Matching Algorithm

symtrace uses a 5-phase matching process to compare old and new code nodes. It starts with the most confident matches and works down to less certain ones.

Overview

Phase 1 -- Exact match
  Both shape and content match:
    Same location   -> no change (skip)
    Different location -> MOVE

Phase 2 -- Shape match
  Same structure, different text:
    Same name          -> MODIFY
    Only names changed -> RENAME
    Otherwise          -> MODIFY

Phase 3 -- Fuzzy match
  Score remaining pairs by similarity:
    Same kind + name        -> MODIFY
    High similarity (>=90%) -> RENAME
    Moderate similarity     -> MODIFY

Phase 4 -- Unmatched old nodes -> DELETE
Phase 5 -- Unmatched new nodes -> INSERT

Phase 1: Exact match

If a code node has the same shape and content in both commits, it’s unchanged.

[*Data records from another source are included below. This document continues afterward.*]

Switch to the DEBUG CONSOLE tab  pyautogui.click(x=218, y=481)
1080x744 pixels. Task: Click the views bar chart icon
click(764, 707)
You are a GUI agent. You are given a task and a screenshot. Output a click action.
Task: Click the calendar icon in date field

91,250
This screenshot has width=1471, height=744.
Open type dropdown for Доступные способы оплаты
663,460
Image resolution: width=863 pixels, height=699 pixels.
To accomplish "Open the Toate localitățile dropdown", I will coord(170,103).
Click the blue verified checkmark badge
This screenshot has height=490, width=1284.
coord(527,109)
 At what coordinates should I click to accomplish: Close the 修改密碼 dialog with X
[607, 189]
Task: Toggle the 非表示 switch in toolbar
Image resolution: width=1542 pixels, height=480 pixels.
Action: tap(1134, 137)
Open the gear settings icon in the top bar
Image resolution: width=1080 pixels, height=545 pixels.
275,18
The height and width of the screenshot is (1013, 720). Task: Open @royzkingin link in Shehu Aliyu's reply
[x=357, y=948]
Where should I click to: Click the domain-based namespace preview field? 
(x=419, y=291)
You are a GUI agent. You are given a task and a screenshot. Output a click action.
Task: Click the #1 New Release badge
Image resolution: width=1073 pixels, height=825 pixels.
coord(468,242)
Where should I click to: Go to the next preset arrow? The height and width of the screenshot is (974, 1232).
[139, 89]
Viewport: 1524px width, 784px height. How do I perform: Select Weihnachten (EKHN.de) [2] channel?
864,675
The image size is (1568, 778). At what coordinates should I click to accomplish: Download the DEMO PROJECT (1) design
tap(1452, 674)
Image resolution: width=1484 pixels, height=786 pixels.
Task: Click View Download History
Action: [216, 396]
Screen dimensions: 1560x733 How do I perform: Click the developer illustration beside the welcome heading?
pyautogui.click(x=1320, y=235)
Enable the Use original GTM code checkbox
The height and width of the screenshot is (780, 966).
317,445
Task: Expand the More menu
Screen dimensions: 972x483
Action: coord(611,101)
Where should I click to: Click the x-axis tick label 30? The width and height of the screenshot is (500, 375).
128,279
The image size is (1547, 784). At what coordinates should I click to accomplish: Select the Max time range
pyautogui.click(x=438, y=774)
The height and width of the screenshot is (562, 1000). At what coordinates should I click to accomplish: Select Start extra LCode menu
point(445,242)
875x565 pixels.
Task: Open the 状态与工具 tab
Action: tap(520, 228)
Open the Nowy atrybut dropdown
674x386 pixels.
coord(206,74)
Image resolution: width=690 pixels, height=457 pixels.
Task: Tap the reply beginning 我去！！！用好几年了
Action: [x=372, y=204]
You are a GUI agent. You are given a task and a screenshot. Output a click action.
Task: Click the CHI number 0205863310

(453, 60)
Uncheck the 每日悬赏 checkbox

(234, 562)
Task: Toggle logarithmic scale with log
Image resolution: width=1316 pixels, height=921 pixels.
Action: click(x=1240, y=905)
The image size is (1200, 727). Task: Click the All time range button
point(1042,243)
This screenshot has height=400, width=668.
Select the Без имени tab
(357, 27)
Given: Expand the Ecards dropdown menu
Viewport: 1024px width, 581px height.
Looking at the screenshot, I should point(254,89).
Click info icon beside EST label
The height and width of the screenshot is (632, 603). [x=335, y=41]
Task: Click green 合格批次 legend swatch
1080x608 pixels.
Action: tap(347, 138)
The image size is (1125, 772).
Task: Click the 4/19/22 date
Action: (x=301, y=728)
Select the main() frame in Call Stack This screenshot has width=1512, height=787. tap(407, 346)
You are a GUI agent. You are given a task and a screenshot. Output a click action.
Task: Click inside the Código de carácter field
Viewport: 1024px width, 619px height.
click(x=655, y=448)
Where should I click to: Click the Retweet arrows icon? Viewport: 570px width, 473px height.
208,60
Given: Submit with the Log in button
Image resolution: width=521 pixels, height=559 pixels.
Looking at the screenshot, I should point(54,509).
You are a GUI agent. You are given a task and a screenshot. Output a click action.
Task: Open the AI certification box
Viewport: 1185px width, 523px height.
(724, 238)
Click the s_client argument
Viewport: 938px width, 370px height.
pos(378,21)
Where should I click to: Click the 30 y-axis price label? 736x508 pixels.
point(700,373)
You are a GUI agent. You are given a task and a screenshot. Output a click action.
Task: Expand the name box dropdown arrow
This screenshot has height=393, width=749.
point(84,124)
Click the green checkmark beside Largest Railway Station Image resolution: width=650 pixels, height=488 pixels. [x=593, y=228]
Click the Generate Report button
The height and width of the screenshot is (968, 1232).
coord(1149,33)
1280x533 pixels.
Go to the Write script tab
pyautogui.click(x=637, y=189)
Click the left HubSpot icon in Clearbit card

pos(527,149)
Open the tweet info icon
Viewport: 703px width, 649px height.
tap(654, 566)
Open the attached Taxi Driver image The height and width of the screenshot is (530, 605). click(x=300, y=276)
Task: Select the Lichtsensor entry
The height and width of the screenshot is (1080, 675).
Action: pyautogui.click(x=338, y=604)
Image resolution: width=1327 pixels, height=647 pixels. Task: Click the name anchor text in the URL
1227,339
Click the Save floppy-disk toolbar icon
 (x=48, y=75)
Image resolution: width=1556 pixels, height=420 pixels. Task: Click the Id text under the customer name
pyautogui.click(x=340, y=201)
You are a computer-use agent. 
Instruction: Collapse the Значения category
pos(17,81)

If it appears at a different location, it was moved without being edited.

Phase 2: Shape match

If the structure is the same but the text differs, something inside changed. symtrace checks whether just the name changed (a rename) or the body changed (a modify).

Phase 3: Fuzzy match

For remaining unmatched nodes, symtrace computes a similarity score based on structure, content, and complexity. Pairs above a threshold are matched as either rename or modify depending on what changed. See Similarity Scoring for how scores work.

Phase 4 and 5: Leftovers

Any old node without a match is a delete. Any new node without a match is an insert.

Determinism

The algorithm always produces the same output for the same input, regardless of platform or run order.